[Stored data entries]
↓↓↓
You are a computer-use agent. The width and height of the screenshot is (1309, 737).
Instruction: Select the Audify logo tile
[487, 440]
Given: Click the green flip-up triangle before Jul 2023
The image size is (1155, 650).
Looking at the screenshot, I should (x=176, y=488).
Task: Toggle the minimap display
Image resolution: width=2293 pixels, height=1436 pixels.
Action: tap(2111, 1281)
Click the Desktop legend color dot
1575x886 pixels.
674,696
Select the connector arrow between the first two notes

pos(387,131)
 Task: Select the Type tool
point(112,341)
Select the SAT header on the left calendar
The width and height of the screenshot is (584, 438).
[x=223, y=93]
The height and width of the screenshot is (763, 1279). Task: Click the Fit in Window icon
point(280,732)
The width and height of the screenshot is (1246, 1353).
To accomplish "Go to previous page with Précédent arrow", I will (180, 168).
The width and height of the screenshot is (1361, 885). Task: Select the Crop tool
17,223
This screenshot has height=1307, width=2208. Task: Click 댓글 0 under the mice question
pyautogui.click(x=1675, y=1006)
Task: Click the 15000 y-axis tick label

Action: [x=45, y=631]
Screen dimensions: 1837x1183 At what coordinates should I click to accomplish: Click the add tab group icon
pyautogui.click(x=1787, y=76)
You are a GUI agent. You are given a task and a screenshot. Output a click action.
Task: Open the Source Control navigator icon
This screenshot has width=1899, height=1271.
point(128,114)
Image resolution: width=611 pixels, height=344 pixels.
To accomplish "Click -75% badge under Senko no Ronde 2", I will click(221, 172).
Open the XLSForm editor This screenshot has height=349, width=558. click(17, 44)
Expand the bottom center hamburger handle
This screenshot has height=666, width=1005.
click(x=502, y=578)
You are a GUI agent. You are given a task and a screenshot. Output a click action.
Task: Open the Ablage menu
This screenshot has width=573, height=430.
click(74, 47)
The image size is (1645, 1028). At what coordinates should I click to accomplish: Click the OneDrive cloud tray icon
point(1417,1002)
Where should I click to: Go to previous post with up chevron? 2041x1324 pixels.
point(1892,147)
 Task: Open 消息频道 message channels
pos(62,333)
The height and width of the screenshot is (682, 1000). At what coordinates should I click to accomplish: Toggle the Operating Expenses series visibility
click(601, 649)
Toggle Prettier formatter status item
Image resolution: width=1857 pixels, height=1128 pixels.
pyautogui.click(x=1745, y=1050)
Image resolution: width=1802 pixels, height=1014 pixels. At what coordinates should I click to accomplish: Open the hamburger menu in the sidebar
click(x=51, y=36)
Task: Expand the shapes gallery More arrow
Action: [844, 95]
↑↑↑
> [Exercise details] Return exactly what appears in the records from the line with "Task: Open the Source Control navigator icon" through the final line, and nothing else.

> [Task result]
Task: Open the Source Control navigator icon
This screenshot has width=1899, height=1271.
point(128,114)
Image resolution: width=611 pixels, height=344 pixels.
To accomplish "Click -75% badge under Senko no Ronde 2", I will click(221, 172).
Open the XLSForm editor This screenshot has height=349, width=558. click(17, 44)
Expand the bottom center hamburger handle
This screenshot has height=666, width=1005.
click(x=502, y=578)
You are a GUI agent. You are given a task and a screenshot. Output a click action.
Task: Open the Ablage menu
This screenshot has width=573, height=430.
click(74, 47)
The image size is (1645, 1028). At what coordinates should I click to accomplish: Click the OneDrive cloud tray icon
point(1417,1002)
Where should I click to: Go to previous post with up chevron? 2041x1324 pixels.
point(1892,147)
 Task: Open 消息频道 message channels
pos(62,333)
The height and width of the screenshot is (682, 1000). At what coordinates should I click to accomplish: Toggle the Operating Expenses series visibility
click(601, 649)
Toggle Prettier formatter status item
Image resolution: width=1857 pixels, height=1128 pixels.
pyautogui.click(x=1745, y=1050)
Image resolution: width=1802 pixels, height=1014 pixels. At what coordinates should I click to accomplish: Open the hamburger menu in the sidebar
click(x=51, y=36)
Task: Expand the shapes gallery More arrow
Action: [844, 95]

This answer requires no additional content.